There’s a ridiculously simple technique attorneys can employ to prevent opposing counsel from using their thought leadership in court papers against their clients.


It’s not unusual for attorneys in certain legal practices to avoid publishing thought leadership for fear of opposing counsel using it against them and their clients in the future.

But by doing one simple thing—the thing you were taught to do on law school final exams to get the best score—you can prevent opposing counsel from using your thought leadership against you.

That one thing? Argue both sides.



A reasonable fear . . .

The attorneys most likely to have this fear are those who could be on both sides of an issue based on their practice.

Corporate litigators, family law attorneys, and intellectual property attorneys, to name a few types of attorneys who likely fall into this category, might be arguing for a particular interpretation of case law or a statute in one client matter. Down the road, in another matter, they might need to argue for a contradictory interpretation.

While this is not uncommon, attorneys who publicly take an I’m-not-going-to-budge stance regarding the interpretation of a case or statute in an article, blog post, or other piece of thought leadership could be susceptible to a “Gotcha!” attack by opposing counsel looking to embarrass them in court papers or another legal document by citing their thought leadership against them and their clients.

Though this kind of attack is unlikely to score any points with a judge, it can be embarrassing for an attorney when their client sees the legal document and asks why opposing counsel cited the attorney’s thought leadership in support of an argument they’re making against the attorney and the client.

. . . that’s easily conquered

When you’re concerned that this could happen to you if you were to write a thought leadership piece about a particular legal development or a “best practices” piece regarding an issue that comes up often in legal matters you handle, you can alleviate this concern by simply playing both sides.

After you’ve walked through a legal development or set the table regarding the issue you will describe the best practices for handling, when you begin your analysis, make sure you address both sides of your arguments.

Explain why the legal development is notable, discuss what it means for people who might be impacted by the legal development, and then argue against what you just said, the same way you did during your law school final exams.

If you’re writing a best practices article or a similar article that isn’t about a timely legal development, you can introduce opposing views by saying, “On the other hand,” or “Some people would prefer,” or something similar, explaining why there’s a reasonable alternate approach to what you’ve been discussing.

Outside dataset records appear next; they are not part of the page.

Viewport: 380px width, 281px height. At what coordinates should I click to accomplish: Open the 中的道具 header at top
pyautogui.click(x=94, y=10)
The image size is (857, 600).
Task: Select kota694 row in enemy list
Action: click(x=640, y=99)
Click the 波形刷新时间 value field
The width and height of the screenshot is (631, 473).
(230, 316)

What you want to do is make sure that if opposing counsel came across a particular piece of thought leadership you created, you didn’t come down so forcefully and uncompromisingly on one side of an argument that they could cite your thought leadership against you if you were on the other side of that argument in a particular client matter.

Straddling the fence need not weaken your thought leadership

You might be wondering whether arguing both sides in a piece of thought leadership waters down the piece.

It doesn’t.

I wouldn’t recommend that your thought leadership ALWAYS straddle the fence. If you never took a one-sided position in your thought leadership regarding the topics you cover, you’d miss out on opportunities to show clients that your views of the world sync with theirs.

But in limited instances when you’re discussing in your thought leadership topics you might be on either side of based on your clients’ matters, arguing both sides shouldn’t come back to bite you.

You’re still providing analysis.

You’re still providing guidance and insights.

You’re still explaining the “so what” and the “now what” of a legal development.

You’re still engaging in thought leadership. You’re just giving both sides of your arguments to prevent opposing counsel form using your thought leadership against you and a client.

Don’t throw the thought leadership baby out with the bathwater

For many attorneys, this need to argue both sides won’t ever come into play.

If you have the kind of practice where you’re always representing the same types of clients, such as plaintiffs in personal injury or consumer rights actions, or insurance companies and financial institutions in those actions, you’re not going to have to worry about playing both sides. You’re always going to argue that a particular statute or court decision should be interpreted a particular way because that interpretation will always be favorable for your similarly situated clients (perhaps save for a rare exception).

Don’t let the fear of a piece of thought leadership content being cited against you and your client stop you from writing that piece of thought leadership content.

If you’re ever concerned that opposing counsel could one day use a piece of thought leadership content you’re contemplating creating against a client of yours, simply harken back to the days when you were a law student and argue both sides.